Work to complete » In the article on market crash warnings below, copy the passage starting at "#3 Bill Blain" and ending at "that particular day?", substituting "November 3rd" for "October 12th" throughout.

Page extract »
☆ ☆ ☆

If everything is going to be “just fine”, why are so many big names in the financial community warning about an imminent meltdown? I don’t think that I have seen so many simultaneous warnings about a market crash since just before the great financial crisis of 2008. And at this point, you would have to be quite blind not to see that stocks are absurdly overvalued and that a correction is going to happen at some point. And when stocks do start crashing, lots of fingers are going to start pointing at President Trump, but it won’t be his fault. The Federal Reserve and other central banks are primarily responsible for creating this bubble, and they should definitely get the blame for what is about to happen to global financial markets.
My regular readers are quite familiar with my thoughts on where the market is headed, so today let me share some thoughts from five highly respected financial experts…
#1 When Altair Asset Management’s chief investment officer Philip Parker was asked if a market crash was coming to Australia, he said that he has “never been more certain of anything in my life”. In fact, he is so sure that the investments that his hedge fund is managing are going to crash that a decision was made to liquidate the fund “and return ‘hundreds of millions’ of dollars to its clients”…
While hardly a novel claim – in the past many have warned that Australia’s housing and stock market are massive asset bubbles (which local banks have been forced to deny as their fates are closely intertwined with asset prices even as the RBA is increasingly worried) – so far few if any have gone the distance of putting their money where their mouth was. That changed, when Australian asset manager Altair Asset Management made the extraordinary decision to liquidate its Australian shares funds and return “hundreds of millions” of dollars to its clients according to the Sydney Morning Herald, citing an impending property market “calamity” and the “overvalued and dangerous time in this cycle”.
“Giving up management and performance fees and handing back cash from investments managed by us is a seminal decision, however preserving client’s assets is what all fund managers should put before their own interests,” Philip Parker, who serves as Altair’s chairman and chief investment officer, said in a statement on Monday quoted by the SMH.
#2 Seth Klarman leads one of the biggest hedge funds in the United States, and he believes that U.S. investors are greatly underestimating the amount of risk in the market right now…
“When share prices are low, as they were in the fall of 2008 into early 2009, actual risk is usually quite muted while perception of risk is very high,” Klarman wrote. “By contrast, when securities prices are high, as they are today, the perception of risk is muted, but the risks to investors are quite elevated.”
Klarman oversees one of the US’s largest hedge fund firms, with some $30 billion under management. He has a huge following on Wall Street — investors named his book, “Margin of Safety,” their favorite investment book in a recent SumZero survey.
#3 Bill Blain is a strategist at Mint Partners, and he is actually specifically pointing to October 12th as the date when things will start to get “horribly interesting”…
But…. Catch a falling knife, why don’t you… I shall spend the summer wondering just how long the Stock Market games continue. When, not if.
At the moment, my prediction is October 12th. Around that day its going to get horribly interesting..
Why that particular day?
Gut feel and knowing how the Bowl of Petunias felt in Hitchhikers. (“Not again.”)

☆ ☆ ☆

[Entries on finding words and elements]
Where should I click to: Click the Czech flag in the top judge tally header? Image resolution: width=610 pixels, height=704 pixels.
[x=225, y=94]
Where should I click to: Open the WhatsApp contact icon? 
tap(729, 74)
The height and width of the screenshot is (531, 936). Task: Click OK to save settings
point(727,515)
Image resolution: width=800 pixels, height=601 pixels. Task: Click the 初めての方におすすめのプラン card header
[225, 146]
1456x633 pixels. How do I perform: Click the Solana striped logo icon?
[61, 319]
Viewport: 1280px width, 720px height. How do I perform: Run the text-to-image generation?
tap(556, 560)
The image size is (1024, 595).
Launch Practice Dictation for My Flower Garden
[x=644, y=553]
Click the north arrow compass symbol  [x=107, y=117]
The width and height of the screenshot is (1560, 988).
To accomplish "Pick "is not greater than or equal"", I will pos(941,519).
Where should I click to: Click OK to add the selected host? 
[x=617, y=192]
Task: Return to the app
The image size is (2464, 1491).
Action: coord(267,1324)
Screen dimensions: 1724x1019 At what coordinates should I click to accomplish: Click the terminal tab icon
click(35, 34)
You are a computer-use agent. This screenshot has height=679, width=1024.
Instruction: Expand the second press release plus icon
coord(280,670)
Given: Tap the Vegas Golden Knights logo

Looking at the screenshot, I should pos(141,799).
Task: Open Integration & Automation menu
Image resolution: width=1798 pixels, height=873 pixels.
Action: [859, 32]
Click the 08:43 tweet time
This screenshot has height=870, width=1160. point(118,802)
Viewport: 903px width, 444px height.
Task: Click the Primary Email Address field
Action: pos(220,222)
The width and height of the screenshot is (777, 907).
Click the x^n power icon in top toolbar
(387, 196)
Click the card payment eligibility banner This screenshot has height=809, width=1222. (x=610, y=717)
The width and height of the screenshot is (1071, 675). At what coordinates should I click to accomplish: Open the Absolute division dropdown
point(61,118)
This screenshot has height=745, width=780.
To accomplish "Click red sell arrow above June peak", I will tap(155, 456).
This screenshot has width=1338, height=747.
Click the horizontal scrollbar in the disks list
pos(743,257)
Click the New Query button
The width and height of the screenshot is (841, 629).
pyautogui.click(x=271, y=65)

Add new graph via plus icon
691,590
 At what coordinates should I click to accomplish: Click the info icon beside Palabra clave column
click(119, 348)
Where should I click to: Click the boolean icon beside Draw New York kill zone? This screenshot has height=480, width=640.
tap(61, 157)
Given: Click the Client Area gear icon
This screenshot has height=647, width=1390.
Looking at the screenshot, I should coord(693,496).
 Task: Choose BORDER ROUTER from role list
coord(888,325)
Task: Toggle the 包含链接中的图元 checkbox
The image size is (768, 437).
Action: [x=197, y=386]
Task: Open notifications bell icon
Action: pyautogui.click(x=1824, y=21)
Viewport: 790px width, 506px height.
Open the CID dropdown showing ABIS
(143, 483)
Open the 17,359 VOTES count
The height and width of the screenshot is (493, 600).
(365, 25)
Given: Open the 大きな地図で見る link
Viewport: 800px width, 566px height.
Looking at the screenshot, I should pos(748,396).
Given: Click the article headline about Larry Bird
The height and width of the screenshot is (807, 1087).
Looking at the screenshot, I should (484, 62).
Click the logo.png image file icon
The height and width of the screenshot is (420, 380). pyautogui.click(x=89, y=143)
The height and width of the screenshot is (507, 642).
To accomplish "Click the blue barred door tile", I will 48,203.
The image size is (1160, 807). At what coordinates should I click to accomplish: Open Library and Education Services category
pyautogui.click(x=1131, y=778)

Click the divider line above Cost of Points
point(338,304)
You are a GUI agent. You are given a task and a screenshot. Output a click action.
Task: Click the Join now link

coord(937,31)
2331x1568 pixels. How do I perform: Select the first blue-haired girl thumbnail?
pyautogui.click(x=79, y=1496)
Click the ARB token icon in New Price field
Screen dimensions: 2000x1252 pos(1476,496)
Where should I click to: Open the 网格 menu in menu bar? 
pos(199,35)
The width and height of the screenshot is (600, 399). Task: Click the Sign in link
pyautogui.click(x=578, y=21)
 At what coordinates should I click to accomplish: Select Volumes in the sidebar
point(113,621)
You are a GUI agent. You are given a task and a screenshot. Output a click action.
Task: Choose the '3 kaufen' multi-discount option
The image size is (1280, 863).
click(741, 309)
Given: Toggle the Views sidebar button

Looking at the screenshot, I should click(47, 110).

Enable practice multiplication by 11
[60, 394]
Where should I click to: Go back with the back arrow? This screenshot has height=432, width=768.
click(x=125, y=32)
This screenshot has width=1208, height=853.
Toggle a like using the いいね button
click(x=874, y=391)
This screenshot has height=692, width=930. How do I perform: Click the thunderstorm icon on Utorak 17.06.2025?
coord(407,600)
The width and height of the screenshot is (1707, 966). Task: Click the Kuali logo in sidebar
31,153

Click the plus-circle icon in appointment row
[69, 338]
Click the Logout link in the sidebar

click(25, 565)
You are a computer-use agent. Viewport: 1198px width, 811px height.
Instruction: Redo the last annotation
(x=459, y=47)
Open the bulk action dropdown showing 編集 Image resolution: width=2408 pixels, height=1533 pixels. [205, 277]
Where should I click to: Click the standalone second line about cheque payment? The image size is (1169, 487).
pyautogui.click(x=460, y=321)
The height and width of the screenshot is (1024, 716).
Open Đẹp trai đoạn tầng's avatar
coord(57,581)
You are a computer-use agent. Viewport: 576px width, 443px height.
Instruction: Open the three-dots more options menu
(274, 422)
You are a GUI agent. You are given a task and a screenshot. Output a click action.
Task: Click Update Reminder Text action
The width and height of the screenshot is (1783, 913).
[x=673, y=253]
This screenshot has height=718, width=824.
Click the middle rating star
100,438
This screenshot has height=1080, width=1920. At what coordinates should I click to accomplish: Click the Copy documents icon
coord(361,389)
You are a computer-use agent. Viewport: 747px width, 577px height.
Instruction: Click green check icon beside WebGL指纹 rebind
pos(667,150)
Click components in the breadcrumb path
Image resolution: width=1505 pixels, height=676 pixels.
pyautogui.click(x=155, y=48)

☆ ☆ ☆

Exercise response »
#3 Bill Blain is a strategist at Mint Partners, and he is actually specifically pointing to November 3rd as the date when things will start to get “horribly interesting”…
But…. Catch a falling knife, why don’t you… I shall spend the summer wondering just how long the Stock Market games continue. When, not if.
At the moment, my prediction is November 3rd. Around that day its going to get horribly interesting..
Why that particular day?